O contrabando de combustível

O tráfico de combustível, envolvendo a fronteira norte entre a província angolana do Zaire e do Baixo Congo, da República Democrática do Congo (RDC), assume contornos de um caso aparentemente sem solução, realidade que expõe negativamente as autoridades provinciais, do lado de Angola, a todos os níveis.

21/11/2020  Última atualização 10H30
Não se compreende como é que, volta e meia, deparamo-nos sempre com situações como a recentemente reportada pelo Jornal de Angola, segundo as quais "o contrabando de combustível na fronteira entre o município do Soyo, província do Zaire, e a República Democrática do Congo (RDC), parece não ter fim à vista, mesmo com o encerramento das fronteiras nacionais, decretado pelas autoridades, desde Março, no âmbito do combate à pandemia da Covid-19”.
E, desafiando a tudo e todos, diz-se que "os traficantes, ávidos de lucro fácil perderam o medo. Transportam o combustível em embarcações rudimentares em plena luz do dia, para a RDC”, facto que indesmentivelmente indica existir ausência ou descaso, se não envolver alguma conivência, das autoridades provinciais. 

O contrabando, tal como existe na província do Zaire, que persiste e se faz normalmente é mesmo um problema de autoridade de Estado. É fácil concluir que as autoridades provinciais que deviam impedir, com todos os meios possíveis, parecem  completamente incapazes de o fazer, o que estimula os traficantes e beneficiários. Embora exista um conjunto de factores que podem, aparentemente,  contribuir para facilitar o tráfico de combustível, nomeadamente o espaço fluvial, as centenas de ilhotas, além da densa vegetação à volta, o poder da autoridade do Estado não pode ficar beliscado por causa destes factores. Nem se pode evocar aquelas variáveis  como empecilho de uma eventual actuação eficaz das autoridades na província. 

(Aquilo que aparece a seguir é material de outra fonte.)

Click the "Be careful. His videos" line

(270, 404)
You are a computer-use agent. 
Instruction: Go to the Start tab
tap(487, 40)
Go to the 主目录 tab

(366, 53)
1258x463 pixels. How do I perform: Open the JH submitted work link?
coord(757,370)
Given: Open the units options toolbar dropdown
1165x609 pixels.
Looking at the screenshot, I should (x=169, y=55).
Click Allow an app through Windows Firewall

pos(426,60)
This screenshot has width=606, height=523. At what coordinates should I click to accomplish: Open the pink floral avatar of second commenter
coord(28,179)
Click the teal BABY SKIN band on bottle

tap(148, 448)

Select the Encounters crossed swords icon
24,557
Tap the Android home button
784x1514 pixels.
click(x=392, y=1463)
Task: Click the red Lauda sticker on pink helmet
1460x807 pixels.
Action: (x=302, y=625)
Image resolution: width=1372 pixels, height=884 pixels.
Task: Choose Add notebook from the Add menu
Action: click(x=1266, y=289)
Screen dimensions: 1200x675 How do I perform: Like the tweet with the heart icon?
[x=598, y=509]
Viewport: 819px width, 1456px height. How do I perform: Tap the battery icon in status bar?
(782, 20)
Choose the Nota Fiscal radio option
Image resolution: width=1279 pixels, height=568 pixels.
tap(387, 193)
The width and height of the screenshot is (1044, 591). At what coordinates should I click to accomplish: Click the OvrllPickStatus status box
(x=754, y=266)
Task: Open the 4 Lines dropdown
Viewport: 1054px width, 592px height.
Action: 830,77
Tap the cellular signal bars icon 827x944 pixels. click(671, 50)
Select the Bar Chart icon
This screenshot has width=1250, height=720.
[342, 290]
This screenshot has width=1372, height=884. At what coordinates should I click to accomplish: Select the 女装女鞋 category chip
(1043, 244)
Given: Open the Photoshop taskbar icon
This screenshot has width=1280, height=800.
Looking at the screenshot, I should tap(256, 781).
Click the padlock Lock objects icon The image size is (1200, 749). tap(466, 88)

Atendendo ao facto de, o  contrabando de gasolina, gasóleo e outros derivados, ser recorrente e aparentemente inexpugnável, não é exagerado esperar que se dê ultimato às  autoridades provinciais no Zaire para que, em determinado tempo, reduzam a zero o tráfico. Na verdade, tudo quanto se passa no Zaire, relacionado com o tráfico de combustível, à luz do dia, obviamente que não seria possível se não contasse com algum tipo de negligência ou auxílio da parte de entidades ou pessoas singulares. Só assim se pode perceber, a julgar pelas informações recolhidas pelo Jornal de Angola, que nos postos de abastecimento de combustível no Soyo as viaturas estejam a ser preteridas a favor dos portadores de bidons.

Não é aceitável que parte significativa,  e mesmo que fosse insignificante, de combustível fosse contrabandeado para a RDC ao ponto de os postos de abastecimento, no Zaire, registarem escassez.  Angola não pode servir como "fonte de abastecimento” do mercado negro de combustível e outros derivados na RDC, numa altura em que as perdas fiscais para o Estado angolano, por causa da quantidade ilegal que atravessa a fronteira, são monumentais, numa altura em que não existe ainda refinaria na região. Daí a necessidade de se coarctar já as vias pelas quais se processa o negócio que, ilegalmente, se quer perpetuar e impor-se como normal.